- _Records to use_:
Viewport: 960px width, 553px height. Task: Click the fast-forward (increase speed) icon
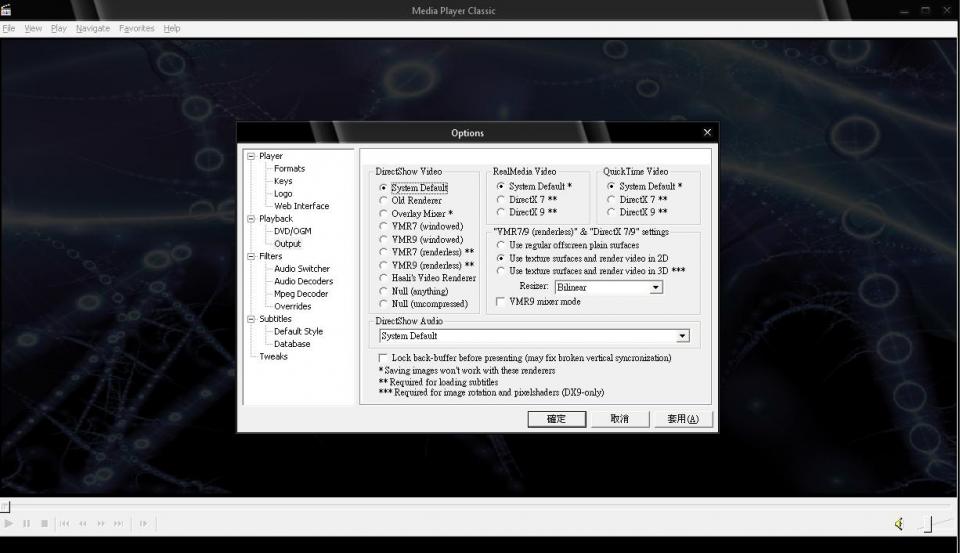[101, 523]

==

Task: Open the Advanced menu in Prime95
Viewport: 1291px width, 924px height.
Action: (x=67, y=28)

- _Exercise_: Repeat the records word for word, starting with the line that contains "Task: Open the Advanced menu in Prime95" and going on through the line that contains "Action: (x=67, y=28)".

- _Result for this exercise_:
Task: Open the Advanced menu in Prime95
Viewport: 1291px width, 924px height.
Action: (x=67, y=28)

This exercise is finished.